**** DATA TERSEDIA ****

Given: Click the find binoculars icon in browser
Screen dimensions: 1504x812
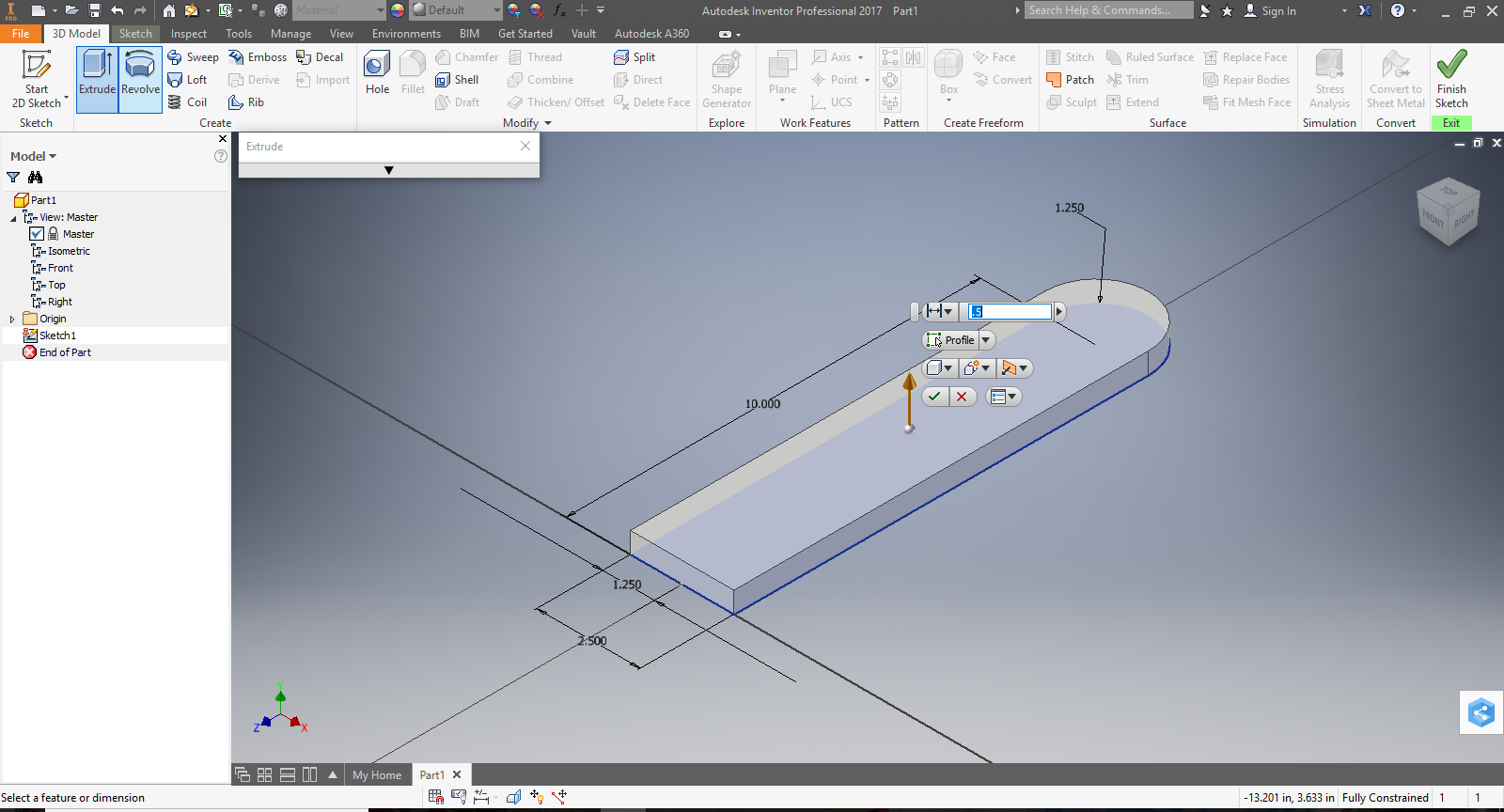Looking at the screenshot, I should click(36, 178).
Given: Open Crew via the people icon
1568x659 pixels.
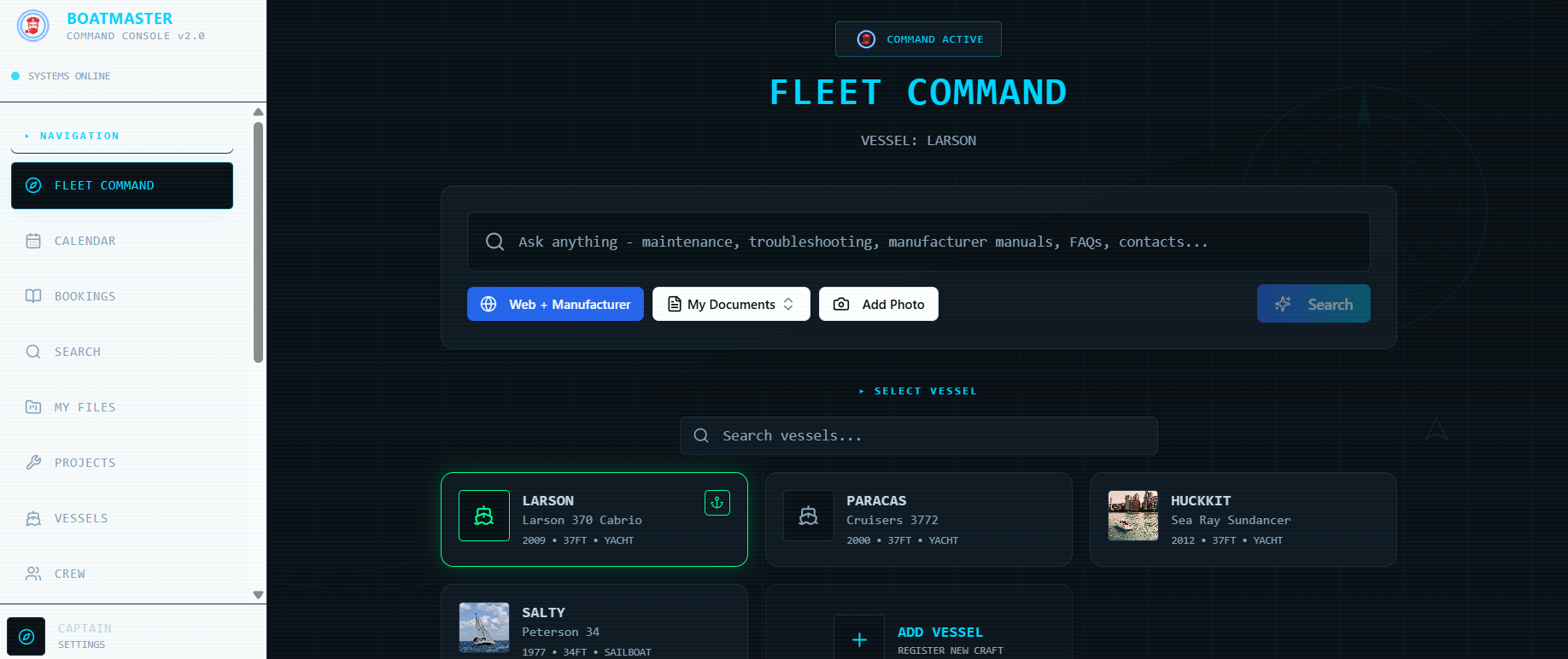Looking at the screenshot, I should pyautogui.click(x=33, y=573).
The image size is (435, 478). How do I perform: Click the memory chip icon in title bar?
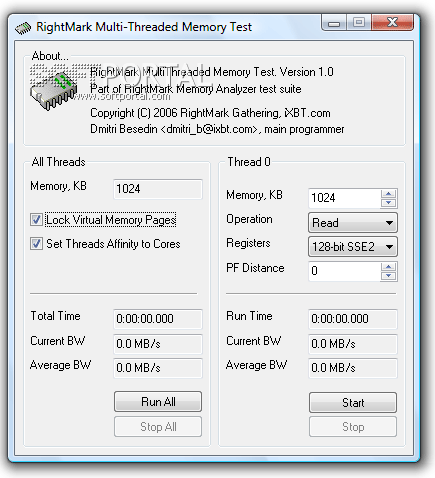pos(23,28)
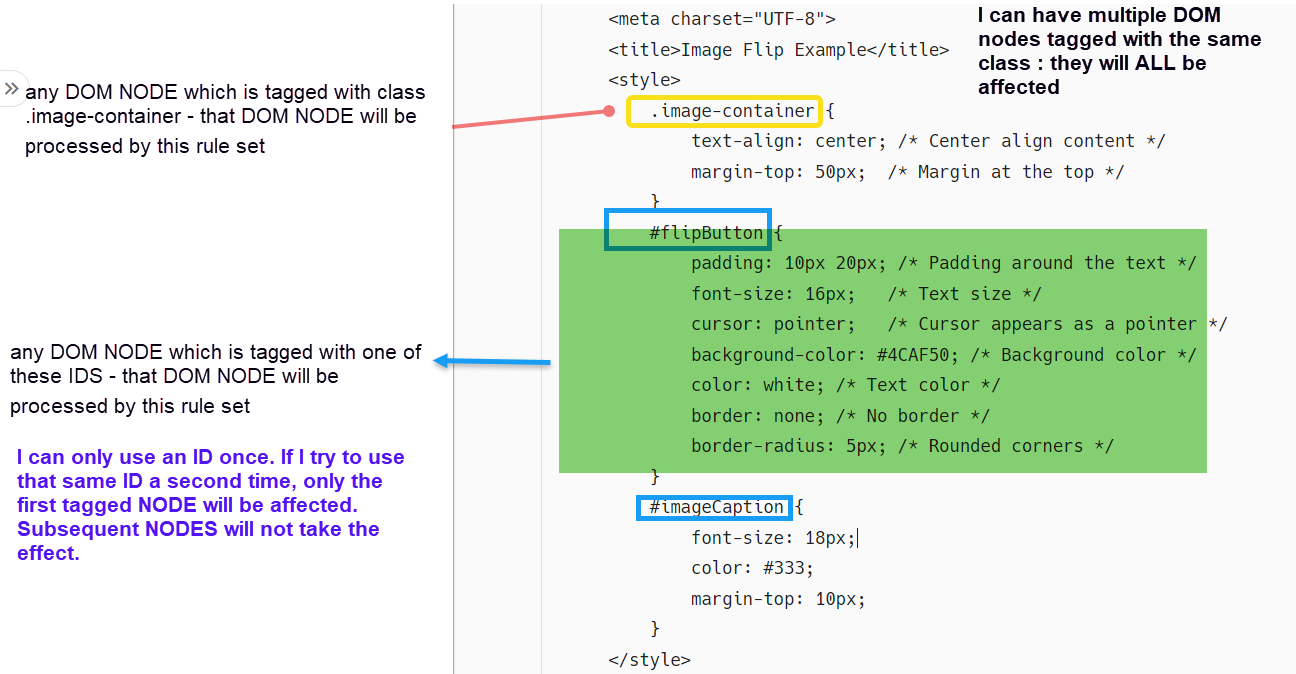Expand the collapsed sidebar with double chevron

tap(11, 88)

****

# PETUNJUK TUGAS
Tuliskan kembali baris-baris di atas dengan mengganti setiap "icon" menjadi "button" tanpa mengubah bagian lain. Jangan sertakan gambar dalam jawaban.

# JAWABAN
Given: Click the find binoculars button in browser
Screen dimensions: 1504x812
Looking at the screenshot, I should click(36, 178).
Given: Open Crew via the people button
1568x659 pixels.
Looking at the screenshot, I should pyautogui.click(x=33, y=573).
The image size is (435, 478). How do I perform: Click the memory chip button in title bar?
pos(23,28)
Expand the collapsed sidebar with double chevron

tap(11, 88)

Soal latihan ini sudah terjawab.